The output should match the data below line for line.

*** Block opens ***

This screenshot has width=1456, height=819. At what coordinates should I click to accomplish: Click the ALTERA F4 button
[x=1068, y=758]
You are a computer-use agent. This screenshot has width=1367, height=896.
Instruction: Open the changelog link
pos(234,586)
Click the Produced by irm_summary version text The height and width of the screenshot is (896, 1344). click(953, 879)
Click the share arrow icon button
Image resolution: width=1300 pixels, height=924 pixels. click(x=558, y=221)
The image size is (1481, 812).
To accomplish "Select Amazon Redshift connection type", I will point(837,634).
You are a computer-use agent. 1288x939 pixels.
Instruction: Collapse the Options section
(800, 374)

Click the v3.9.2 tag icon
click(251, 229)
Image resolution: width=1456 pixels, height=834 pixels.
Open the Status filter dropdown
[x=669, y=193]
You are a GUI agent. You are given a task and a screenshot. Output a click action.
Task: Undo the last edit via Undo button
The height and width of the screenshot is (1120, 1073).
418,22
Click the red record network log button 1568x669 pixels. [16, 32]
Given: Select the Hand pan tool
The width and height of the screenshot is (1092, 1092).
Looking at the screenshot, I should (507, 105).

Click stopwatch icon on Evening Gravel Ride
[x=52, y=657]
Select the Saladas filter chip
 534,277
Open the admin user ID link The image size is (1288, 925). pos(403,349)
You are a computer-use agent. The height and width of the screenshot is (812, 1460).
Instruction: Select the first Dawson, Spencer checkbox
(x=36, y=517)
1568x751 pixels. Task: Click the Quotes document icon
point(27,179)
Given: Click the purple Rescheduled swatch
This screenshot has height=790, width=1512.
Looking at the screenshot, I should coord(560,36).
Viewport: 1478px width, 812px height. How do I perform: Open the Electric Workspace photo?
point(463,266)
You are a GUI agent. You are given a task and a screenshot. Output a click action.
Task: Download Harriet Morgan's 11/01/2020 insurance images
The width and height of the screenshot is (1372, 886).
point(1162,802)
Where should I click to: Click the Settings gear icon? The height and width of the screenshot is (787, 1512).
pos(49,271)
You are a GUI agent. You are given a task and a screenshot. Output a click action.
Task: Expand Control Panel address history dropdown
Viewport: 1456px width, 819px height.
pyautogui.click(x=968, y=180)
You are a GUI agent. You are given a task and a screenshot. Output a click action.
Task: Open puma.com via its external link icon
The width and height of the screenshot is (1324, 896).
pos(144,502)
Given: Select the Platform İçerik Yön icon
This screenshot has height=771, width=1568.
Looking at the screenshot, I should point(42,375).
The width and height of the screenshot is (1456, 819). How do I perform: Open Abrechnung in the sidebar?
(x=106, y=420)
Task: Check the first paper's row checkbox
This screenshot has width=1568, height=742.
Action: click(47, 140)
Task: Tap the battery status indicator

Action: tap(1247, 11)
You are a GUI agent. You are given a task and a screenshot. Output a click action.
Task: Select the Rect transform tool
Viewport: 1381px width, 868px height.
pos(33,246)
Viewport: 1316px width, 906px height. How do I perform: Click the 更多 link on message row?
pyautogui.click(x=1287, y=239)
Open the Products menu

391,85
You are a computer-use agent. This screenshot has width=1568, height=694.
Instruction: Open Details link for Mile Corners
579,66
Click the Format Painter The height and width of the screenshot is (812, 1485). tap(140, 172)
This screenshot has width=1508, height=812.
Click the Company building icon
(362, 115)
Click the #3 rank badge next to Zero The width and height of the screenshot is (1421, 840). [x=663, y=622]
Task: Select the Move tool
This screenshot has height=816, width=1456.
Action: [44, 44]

*** Block closes ***

Answer.
This screenshot has width=1456, height=819. At what coordinates should I click to accomplish: Click the ALTERA F4 button
[x=1068, y=758]
You are a computer-use agent. This screenshot has width=1367, height=896.
Instruction: Open the changelog link
pos(234,586)
Click the Produced by irm_summary version text The height and width of the screenshot is (896, 1344). click(953, 879)
Click the share arrow icon button
Image resolution: width=1300 pixels, height=924 pixels. click(x=558, y=221)
The image size is (1481, 812).
To accomplish "Select Amazon Redshift connection type", I will point(837,634).
You are a computer-use agent. 1288x939 pixels.
Instruction: Collapse the Options section
(800, 374)

Click the v3.9.2 tag icon
click(251, 229)
Image resolution: width=1456 pixels, height=834 pixels.
Open the Status filter dropdown
[x=669, y=193]
You are a GUI agent. You are given a task and a screenshot. Output a click action.
Task: Undo the last edit via Undo button
The height and width of the screenshot is (1120, 1073).
418,22
Click the red record network log button 1568x669 pixels. [16, 32]
Given: Select the Hand pan tool
The width and height of the screenshot is (1092, 1092).
Looking at the screenshot, I should (507, 105).

Click stopwatch icon on Evening Gravel Ride
[x=52, y=657]
Select the Saladas filter chip
 534,277
Open the admin user ID link The image size is (1288, 925). pos(403,349)
You are a computer-use agent. The height and width of the screenshot is (812, 1460).
Instruction: Select the first Dawson, Spencer checkbox
(x=36, y=517)
1568x751 pixels. Task: Click the Quotes document icon
point(27,179)
Given: Click the purple Rescheduled swatch
This screenshot has height=790, width=1512.
Looking at the screenshot, I should coord(560,36).
Viewport: 1478px width, 812px height. How do I perform: Open the Electric Workspace photo?
point(463,266)
You are a GUI agent. You are given a task and a screenshot. Output a click action.
Task: Download Harriet Morgan's 11/01/2020 insurance images
The width and height of the screenshot is (1372, 886).
point(1162,802)
Where should I click to: Click the Settings gear icon? The height and width of the screenshot is (787, 1512).
pos(49,271)
You are a GUI agent. You are given a task and a screenshot. Output a click action.
Task: Expand Control Panel address history dropdown
Viewport: 1456px width, 819px height.
pyautogui.click(x=968, y=180)
You are a GUI agent. You are given a task and a screenshot. Output a click action.
Task: Open puma.com via its external link icon
The width and height of the screenshot is (1324, 896).
pos(144,502)
Given: Select the Platform İçerik Yön icon
This screenshot has height=771, width=1568.
Looking at the screenshot, I should point(42,375).
The width and height of the screenshot is (1456, 819). How do I perform: Open Abrechnung in the sidebar?
(x=106, y=420)
Task: Check the first paper's row checkbox
This screenshot has width=1568, height=742.
Action: click(47, 140)
Task: Tap the battery status indicator

Action: tap(1247, 11)
You are a GUI agent. You are given a task and a screenshot. Output a click action.
Task: Select the Rect transform tool
Viewport: 1381px width, 868px height.
pos(33,246)
Viewport: 1316px width, 906px height. How do I perform: Click the 更多 link on message row?
pyautogui.click(x=1287, y=239)
Open the Products menu

391,85
You are a computer-use agent. This screenshot has width=1568, height=694.
Instruction: Open Details link for Mile Corners
579,66
Click the Format Painter The height and width of the screenshot is (812, 1485). tap(140, 172)
This screenshot has width=1508, height=812.
Click the Company building icon
(362, 115)
Click the #3 rank badge next to Zero The width and height of the screenshot is (1421, 840). [x=663, y=622]
Task: Select the Move tool
This screenshot has height=816, width=1456.
Action: [44, 44]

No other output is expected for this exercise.